Alice G. trima pendant des décennies dans la buanderie d’un établissement psychiatrique, à une époque où le travail des patients représentait une partie essentielle de l’économie du réseau asilaire. Ceux qui étaient internés se voyaient généralement confier une occupation semblable à l’emploi qu’ils tenaient pour gagner leur vie avant leur placement ; toutefois, dans les asiles, ils n’étaient pas payés pour leur labeur.

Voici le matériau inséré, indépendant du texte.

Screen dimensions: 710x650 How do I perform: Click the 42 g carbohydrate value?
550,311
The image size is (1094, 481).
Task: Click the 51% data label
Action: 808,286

On en sait bien peu sur la jeunesse d’Alice, sauf qu’elle était originaire d’une région rurale, près de l’endroit où la rivière Trent et la baie de Quinte se rencontrent. En 1893, elle fut envoyée à l’Asylum for the Insane de Toronto, dirigé par Daniel Clark*. Selon son dossier, elle était « célibataire », sans enfants et travaillait comme « bonne ». Elle était anglicane, avait reçu une « bonne [éducation] publique anglaise » et s’abstenait de boire de l’alcool. On disait que des « déceptions amoureuses » étaient à l’origine de sa folie, et que l’objet de son affection était un médecin dans la communauté de Wooler, près de chez elle. Alice affirmait qu’il l’avait mise enceinte et qu’elle donnerait naissance à deux bébés – l’un en or, l’autre en argent –, et qu’elle était une prophétesse qui vivrait éternellement et accomplirait des miracles grâce à la prière. Henry W. Day, un des médecins qui remplirent ses formulaires d’admission, décrivit sa façon de parler comme à la fois « vive et perçante » et « très basse et faible » ; son collègue George Acheson nota quant à lui qu’elle « ri[ait] immodérément sans raison apparente ». On la considérait comme suicidaire parce qu’elle avait dit à un voisin « que c’était une bonne chose qu’il y ait des rivières autour pour qu’elle puisse mettre fin à [sa vie] ». Une fois les formulaires remplis, Alice fut internée à l’asile, où elle passerait les 45 dernières années de sa vie.

Durant les 16 premières années, rien ne fut écrit au sujet d’Alice. Puis, à partir de 1909, sous la direction de Charles Kirk Clarke*, qui insistait sur la prise de notes cliniques régulières, des inscriptions sporadiques ajoutées à son dossier donneraient un léger aperçu de sa vie pendant son internement. À l’époque où elle y était, l’asile surpeuplé accueillait entre 900 et 1 150 patients (il avait été conçu pour en héberger, en 1870, environ 700) ; il y avait à peu près autant d’hommes que de femmes. Les salles communes fermées à clé, où vivaient Alice et les autres pensionnaires qui ne payaient pas, étaient froides en hiver, infestées de rats et dépourvues des commodités les plus modestes, comme des coussins ou des tapis. En 1909, Alice fut transférée du bâtiment principal dans l’une des vastes maisons de trois étages, appelées cottage, qui avaient été construites dans l’enceinte de l’asile pour lutter contre le surpeuplement. Chacune accueillait environ 50 patients. On estimait que ceux qui y habitaient présentaient peu de risques de s’enfuir ; il n’est mentionné nulle part qu’Alice essaya de s’échapper. À l’exception d’un bref retour dans un pavillon principal en 1910, elle demeurerait dans l’une des deux maisons réservées aux patientes jusqu’à quelques semaines avant sa mort.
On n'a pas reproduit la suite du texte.